**Data records:**
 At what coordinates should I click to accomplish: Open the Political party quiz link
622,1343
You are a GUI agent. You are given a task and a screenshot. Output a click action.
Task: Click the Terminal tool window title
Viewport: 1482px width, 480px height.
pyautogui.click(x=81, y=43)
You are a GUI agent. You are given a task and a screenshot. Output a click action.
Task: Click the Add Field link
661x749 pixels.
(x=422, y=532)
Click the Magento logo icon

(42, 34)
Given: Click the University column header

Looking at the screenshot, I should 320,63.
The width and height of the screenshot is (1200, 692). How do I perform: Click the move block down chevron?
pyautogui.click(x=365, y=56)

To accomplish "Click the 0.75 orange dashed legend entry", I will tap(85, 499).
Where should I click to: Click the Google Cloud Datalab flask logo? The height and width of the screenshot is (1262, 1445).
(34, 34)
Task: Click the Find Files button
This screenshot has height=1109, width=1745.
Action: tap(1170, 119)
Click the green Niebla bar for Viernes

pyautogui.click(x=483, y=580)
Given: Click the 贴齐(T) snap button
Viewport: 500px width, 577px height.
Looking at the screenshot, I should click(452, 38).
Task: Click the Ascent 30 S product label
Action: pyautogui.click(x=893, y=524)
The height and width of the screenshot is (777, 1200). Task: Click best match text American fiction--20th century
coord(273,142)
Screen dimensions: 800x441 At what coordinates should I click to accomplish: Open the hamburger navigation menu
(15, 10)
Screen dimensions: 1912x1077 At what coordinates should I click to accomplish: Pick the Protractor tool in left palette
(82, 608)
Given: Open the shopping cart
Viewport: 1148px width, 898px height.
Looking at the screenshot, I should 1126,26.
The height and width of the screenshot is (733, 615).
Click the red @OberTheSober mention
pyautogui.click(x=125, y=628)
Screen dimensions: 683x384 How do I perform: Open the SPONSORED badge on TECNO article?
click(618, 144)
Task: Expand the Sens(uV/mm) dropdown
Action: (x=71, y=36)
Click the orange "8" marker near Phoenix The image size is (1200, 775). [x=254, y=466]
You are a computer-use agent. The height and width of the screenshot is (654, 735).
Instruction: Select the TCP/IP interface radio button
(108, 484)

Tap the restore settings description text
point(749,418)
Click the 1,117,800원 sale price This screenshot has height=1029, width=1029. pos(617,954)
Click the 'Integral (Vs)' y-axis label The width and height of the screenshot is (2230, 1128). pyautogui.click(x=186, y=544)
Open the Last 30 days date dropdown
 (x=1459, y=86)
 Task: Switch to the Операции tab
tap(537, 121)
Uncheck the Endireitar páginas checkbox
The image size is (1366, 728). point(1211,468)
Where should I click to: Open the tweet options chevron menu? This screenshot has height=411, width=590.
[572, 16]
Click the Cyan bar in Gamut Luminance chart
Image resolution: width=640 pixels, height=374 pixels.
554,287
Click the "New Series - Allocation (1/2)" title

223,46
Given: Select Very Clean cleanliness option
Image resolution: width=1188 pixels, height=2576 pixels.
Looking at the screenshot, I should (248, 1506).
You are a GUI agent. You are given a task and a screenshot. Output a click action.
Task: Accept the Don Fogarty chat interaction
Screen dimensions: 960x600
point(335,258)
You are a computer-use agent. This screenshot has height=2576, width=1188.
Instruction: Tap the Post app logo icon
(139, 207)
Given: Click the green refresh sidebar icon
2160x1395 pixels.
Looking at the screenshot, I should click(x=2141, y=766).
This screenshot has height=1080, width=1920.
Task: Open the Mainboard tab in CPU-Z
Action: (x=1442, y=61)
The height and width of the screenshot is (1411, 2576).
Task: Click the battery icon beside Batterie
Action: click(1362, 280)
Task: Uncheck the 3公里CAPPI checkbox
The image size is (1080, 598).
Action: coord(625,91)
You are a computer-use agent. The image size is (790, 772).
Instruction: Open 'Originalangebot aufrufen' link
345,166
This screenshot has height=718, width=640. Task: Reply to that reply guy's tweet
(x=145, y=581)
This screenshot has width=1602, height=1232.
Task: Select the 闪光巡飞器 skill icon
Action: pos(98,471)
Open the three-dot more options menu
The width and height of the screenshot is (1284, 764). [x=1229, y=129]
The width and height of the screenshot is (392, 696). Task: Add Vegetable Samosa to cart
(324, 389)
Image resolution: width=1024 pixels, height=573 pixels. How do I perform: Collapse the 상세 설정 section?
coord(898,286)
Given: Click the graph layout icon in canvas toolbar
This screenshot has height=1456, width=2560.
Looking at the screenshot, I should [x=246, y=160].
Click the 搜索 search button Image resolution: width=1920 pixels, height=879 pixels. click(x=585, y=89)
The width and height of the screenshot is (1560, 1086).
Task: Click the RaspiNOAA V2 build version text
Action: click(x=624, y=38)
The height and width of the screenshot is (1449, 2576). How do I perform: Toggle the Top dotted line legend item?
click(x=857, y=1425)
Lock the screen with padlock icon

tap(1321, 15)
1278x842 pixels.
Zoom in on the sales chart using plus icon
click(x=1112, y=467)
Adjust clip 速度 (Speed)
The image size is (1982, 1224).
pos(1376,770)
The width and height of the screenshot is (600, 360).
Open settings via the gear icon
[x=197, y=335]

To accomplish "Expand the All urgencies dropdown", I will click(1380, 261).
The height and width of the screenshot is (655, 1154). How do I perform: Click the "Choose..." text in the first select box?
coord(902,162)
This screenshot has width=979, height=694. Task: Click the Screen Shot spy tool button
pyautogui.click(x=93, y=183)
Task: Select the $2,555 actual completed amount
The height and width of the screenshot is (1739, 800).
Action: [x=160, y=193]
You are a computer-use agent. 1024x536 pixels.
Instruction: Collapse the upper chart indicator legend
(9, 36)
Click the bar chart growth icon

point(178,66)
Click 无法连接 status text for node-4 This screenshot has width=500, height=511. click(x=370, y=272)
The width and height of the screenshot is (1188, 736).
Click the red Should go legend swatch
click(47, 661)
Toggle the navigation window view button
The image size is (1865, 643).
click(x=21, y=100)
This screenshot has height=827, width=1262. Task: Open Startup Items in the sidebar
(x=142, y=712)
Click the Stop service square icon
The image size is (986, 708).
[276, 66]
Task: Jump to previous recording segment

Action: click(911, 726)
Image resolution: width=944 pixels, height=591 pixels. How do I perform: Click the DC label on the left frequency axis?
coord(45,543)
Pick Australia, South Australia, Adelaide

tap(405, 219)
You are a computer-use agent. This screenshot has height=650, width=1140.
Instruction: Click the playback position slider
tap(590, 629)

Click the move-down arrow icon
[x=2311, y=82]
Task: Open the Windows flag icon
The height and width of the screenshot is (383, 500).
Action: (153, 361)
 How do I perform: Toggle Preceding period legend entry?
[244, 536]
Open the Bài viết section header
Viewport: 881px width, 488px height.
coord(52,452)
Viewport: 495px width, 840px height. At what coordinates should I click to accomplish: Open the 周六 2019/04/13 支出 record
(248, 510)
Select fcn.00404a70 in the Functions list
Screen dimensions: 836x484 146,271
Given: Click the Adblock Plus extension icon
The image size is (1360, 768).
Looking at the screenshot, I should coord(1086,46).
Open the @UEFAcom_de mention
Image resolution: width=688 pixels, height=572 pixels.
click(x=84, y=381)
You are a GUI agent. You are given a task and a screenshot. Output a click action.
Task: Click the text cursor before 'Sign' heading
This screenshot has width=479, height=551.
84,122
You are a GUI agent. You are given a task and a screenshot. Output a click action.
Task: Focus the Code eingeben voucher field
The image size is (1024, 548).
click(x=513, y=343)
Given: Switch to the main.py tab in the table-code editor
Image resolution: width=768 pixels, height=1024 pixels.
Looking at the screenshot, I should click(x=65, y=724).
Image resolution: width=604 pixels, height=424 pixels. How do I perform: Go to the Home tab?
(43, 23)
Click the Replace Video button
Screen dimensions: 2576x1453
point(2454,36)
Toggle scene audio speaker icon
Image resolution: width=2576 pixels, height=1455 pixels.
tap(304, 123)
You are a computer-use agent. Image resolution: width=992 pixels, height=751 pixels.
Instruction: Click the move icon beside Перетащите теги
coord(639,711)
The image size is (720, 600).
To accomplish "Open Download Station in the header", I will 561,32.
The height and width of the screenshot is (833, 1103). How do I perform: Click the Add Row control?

**Exercise:** Output the part of the records that opens with the line containing "The width and height of the screenshot is (1188, 736)." and closes with the line containing "tap(405, 219)", repeating those lines exactly.

**Response:**
The width and height of the screenshot is (1188, 736).
Click the red Should go legend swatch
click(47, 661)
Toggle the navigation window view button
The image size is (1865, 643).
click(x=21, y=100)
This screenshot has height=827, width=1262. Task: Open Startup Items in the sidebar
(x=142, y=712)
Click the Stop service square icon
The image size is (986, 708).
[276, 66]
Task: Jump to previous recording segment

Action: click(911, 726)
Image resolution: width=944 pixels, height=591 pixels. How do I perform: Click the DC label on the left frequency axis?
coord(45,543)
Pick Australia, South Australia, Adelaide

tap(405, 219)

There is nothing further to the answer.